++++ Data shown

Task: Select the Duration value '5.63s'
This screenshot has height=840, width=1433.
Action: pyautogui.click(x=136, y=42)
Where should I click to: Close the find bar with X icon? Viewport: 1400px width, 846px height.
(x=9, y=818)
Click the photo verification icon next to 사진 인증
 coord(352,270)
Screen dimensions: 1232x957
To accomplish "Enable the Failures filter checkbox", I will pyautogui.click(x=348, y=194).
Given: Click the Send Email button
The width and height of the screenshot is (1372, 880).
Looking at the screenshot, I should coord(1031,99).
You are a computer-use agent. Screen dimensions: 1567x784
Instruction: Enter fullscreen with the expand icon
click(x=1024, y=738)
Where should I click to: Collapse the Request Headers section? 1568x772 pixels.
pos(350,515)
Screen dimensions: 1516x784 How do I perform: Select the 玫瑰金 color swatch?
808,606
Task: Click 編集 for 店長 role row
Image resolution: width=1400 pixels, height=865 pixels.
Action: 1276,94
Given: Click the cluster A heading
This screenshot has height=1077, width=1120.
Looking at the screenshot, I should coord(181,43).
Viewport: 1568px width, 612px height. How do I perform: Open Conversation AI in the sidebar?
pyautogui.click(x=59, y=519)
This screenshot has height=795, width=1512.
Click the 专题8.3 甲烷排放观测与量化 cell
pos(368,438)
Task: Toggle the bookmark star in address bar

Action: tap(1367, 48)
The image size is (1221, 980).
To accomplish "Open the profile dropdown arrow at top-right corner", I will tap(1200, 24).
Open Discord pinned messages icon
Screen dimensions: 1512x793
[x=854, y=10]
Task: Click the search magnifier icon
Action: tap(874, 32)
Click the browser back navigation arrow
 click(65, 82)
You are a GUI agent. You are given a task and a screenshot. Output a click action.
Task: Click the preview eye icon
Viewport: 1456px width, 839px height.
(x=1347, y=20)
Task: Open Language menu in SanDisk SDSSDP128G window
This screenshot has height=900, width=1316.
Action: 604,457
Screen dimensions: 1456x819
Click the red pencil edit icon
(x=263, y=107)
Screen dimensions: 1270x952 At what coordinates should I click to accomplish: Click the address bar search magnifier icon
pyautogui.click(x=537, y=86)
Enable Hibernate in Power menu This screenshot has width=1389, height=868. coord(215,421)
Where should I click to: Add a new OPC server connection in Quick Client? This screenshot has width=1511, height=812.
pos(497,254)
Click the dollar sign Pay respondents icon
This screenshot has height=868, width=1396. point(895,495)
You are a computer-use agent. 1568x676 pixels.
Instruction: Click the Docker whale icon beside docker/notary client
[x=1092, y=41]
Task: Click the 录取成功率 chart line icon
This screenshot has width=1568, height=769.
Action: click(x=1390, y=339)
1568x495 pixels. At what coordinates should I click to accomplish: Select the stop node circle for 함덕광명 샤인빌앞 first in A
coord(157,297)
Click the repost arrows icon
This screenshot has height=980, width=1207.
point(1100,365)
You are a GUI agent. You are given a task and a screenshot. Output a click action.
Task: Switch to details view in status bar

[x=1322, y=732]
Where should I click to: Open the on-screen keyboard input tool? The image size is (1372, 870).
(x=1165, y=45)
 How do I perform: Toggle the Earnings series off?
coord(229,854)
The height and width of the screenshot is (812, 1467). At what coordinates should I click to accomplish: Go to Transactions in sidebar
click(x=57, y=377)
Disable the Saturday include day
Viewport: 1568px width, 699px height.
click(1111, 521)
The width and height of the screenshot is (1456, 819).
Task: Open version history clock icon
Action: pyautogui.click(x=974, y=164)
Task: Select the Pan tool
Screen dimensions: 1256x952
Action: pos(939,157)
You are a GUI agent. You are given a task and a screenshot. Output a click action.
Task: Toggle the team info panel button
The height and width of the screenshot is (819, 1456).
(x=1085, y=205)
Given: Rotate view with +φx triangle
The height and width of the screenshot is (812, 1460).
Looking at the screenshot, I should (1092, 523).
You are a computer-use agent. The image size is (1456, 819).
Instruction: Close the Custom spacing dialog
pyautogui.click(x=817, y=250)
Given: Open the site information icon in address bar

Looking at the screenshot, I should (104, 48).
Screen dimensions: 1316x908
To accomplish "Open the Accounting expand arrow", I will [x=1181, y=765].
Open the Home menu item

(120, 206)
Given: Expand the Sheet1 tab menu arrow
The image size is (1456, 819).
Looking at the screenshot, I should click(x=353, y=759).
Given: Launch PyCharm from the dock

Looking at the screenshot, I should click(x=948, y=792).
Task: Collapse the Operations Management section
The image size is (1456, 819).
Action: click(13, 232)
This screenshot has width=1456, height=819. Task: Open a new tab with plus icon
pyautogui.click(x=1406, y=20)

++++++++

Your goal: Exact copies of every record are required.

Result:
Task: Select the Duration value '5.63s'
This screenshot has height=840, width=1433.
Action: pyautogui.click(x=136, y=42)
Where should I click to: Close the find bar with X icon? Viewport: 1400px width, 846px height.
(x=9, y=818)
Click the photo verification icon next to 사진 인증
 coord(352,270)
Screen dimensions: 1232x957
To accomplish "Enable the Failures filter checkbox", I will pyautogui.click(x=348, y=194).
Given: Click the Send Email button
The width and height of the screenshot is (1372, 880).
Looking at the screenshot, I should coord(1031,99).
You are a computer-use agent. Screen dimensions: 1567x784
Instruction: Enter fullscreen with the expand icon
click(x=1024, y=738)
Where should I click to: Collapse the Request Headers section? 1568x772 pixels.
pos(350,515)
Screen dimensions: 1516x784 How do I perform: Select the 玫瑰金 color swatch?
808,606
Task: Click 編集 for 店長 role row
Image resolution: width=1400 pixels, height=865 pixels.
Action: 1276,94
Given: Click the cluster A heading
This screenshot has height=1077, width=1120.
Looking at the screenshot, I should coord(181,43).
Viewport: 1568px width, 612px height. How do I perform: Open Conversation AI in the sidebar?
pyautogui.click(x=59, y=519)
This screenshot has height=795, width=1512.
Click the 专题8.3 甲烷排放观测与量化 cell
pos(368,438)
Task: Toggle the bookmark star in address bar

Action: tap(1367, 48)
The image size is (1221, 980).
To accomplish "Open the profile dropdown arrow at top-right corner", I will tap(1200, 24).
Open Discord pinned messages icon
Screen dimensions: 1512x793
[x=854, y=10]
Task: Click the search magnifier icon
Action: tap(874, 32)
Click the browser back navigation arrow
 click(65, 82)
You are a GUI agent. You are given a task and a screenshot. Output a click action.
Task: Click the preview eye icon
Viewport: 1456px width, 839px height.
(x=1347, y=20)
Task: Open Language menu in SanDisk SDSSDP128G window
This screenshot has height=900, width=1316.
Action: 604,457
Screen dimensions: 1456x819
Click the red pencil edit icon
(x=263, y=107)
Screen dimensions: 1270x952 At what coordinates should I click to accomplish: Click the address bar search magnifier icon
pyautogui.click(x=537, y=86)
Enable Hibernate in Power menu This screenshot has width=1389, height=868. coord(215,421)
Where should I click to: Add a new OPC server connection in Quick Client? This screenshot has width=1511, height=812.
pos(497,254)
Click the dollar sign Pay respondents icon
This screenshot has height=868, width=1396. point(895,495)
You are a computer-use agent. 1568x676 pixels.
Instruction: Click the Docker whale icon beside docker/notary client
[x=1092, y=41]
Task: Click the 录取成功率 chart line icon
This screenshot has width=1568, height=769.
Action: click(x=1390, y=339)
1568x495 pixels. At what coordinates should I click to accomplish: Select the stop node circle for 함덕광명 샤인빌앞 first in A
coord(157,297)
Click the repost arrows icon
This screenshot has height=980, width=1207.
point(1100,365)
You are a GUI agent. You are given a task and a screenshot. Output a click action.
Task: Switch to details view in status bar

[x=1322, y=732]
Where should I click to: Open the on-screen keyboard input tool? The image size is (1372, 870).
(x=1165, y=45)
 How do I perform: Toggle the Earnings series off?
coord(229,854)
The height and width of the screenshot is (812, 1467). At what coordinates should I click to accomplish: Go to Transactions in sidebar
click(x=57, y=377)
Disable the Saturday include day
Viewport: 1568px width, 699px height.
click(1111, 521)
The width and height of the screenshot is (1456, 819).
Task: Open version history clock icon
Action: pyautogui.click(x=974, y=164)
Task: Select the Pan tool
Screen dimensions: 1256x952
Action: pos(939,157)
You are a GUI agent. You are given a task and a screenshot. Output a click action.
Task: Toggle the team info panel button
The height and width of the screenshot is (819, 1456).
(x=1085, y=205)
Given: Rotate view with +φx triangle
The height and width of the screenshot is (812, 1460).
Looking at the screenshot, I should (1092, 523).
You are a computer-use agent. The image size is (1456, 819).
Instruction: Close the Custom spacing dialog
pyautogui.click(x=817, y=250)
Given: Open the site information icon in address bar

Looking at the screenshot, I should (104, 48).
Screen dimensions: 1316x908
To accomplish "Open the Accounting expand arrow", I will [x=1181, y=765].
Open the Home menu item

(120, 206)
Given: Expand the Sheet1 tab menu arrow
The image size is (1456, 819).
Looking at the screenshot, I should click(x=353, y=759).
Given: Launch PyCharm from the dock

Looking at the screenshot, I should click(x=948, y=792).
Task: Collapse the Operations Management section
The image size is (1456, 819).
Action: click(13, 232)
This screenshot has width=1456, height=819. Task: Open a new tab with plus icon
pyautogui.click(x=1406, y=20)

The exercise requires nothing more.